Task data below:

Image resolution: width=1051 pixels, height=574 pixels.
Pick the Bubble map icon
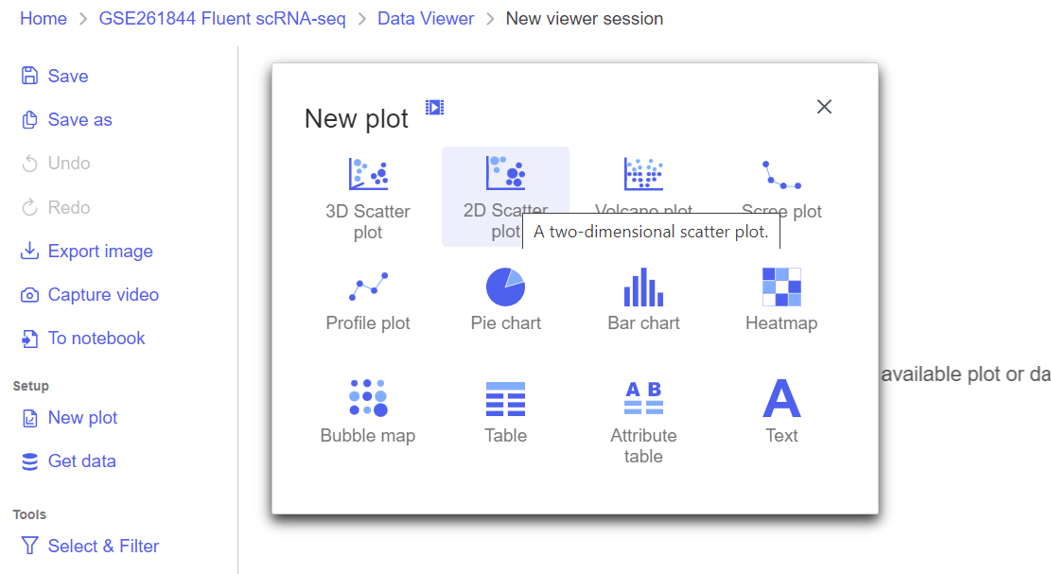[368, 398]
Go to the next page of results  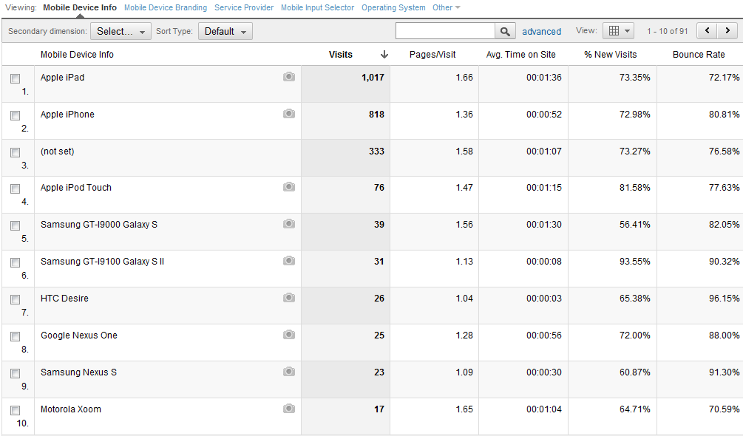(728, 31)
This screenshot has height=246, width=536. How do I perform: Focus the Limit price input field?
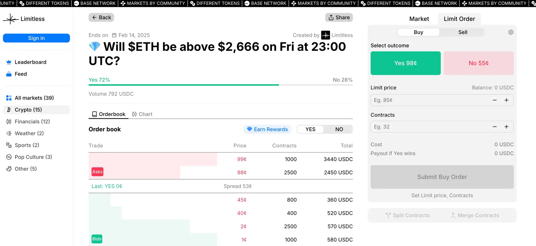(x=430, y=100)
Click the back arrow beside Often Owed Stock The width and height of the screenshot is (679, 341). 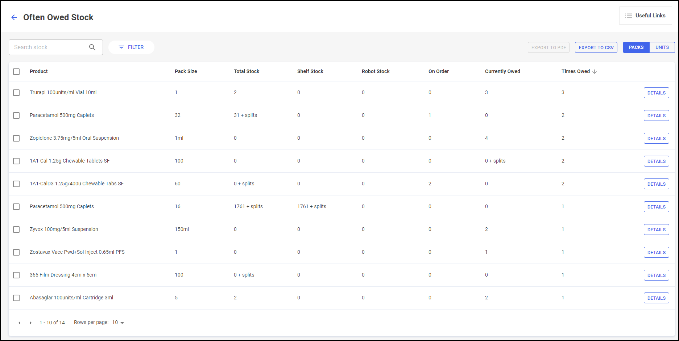(x=14, y=17)
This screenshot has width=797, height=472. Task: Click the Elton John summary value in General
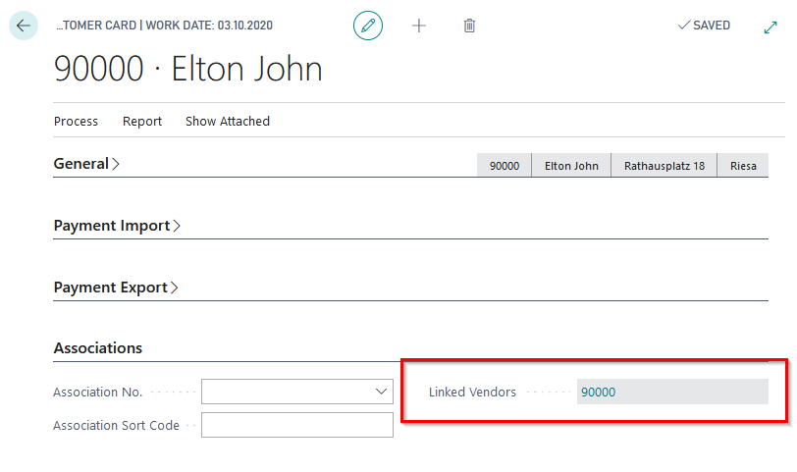pos(571,166)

End of Task data.

Copy exactly the lines that begin at the one containing "This screenshot has width=797, height=472." and end at the last line of the records, both included, omitting the pictures.

This screenshot has width=797, height=472. Task: Click the Elton John summary value in General
pos(571,166)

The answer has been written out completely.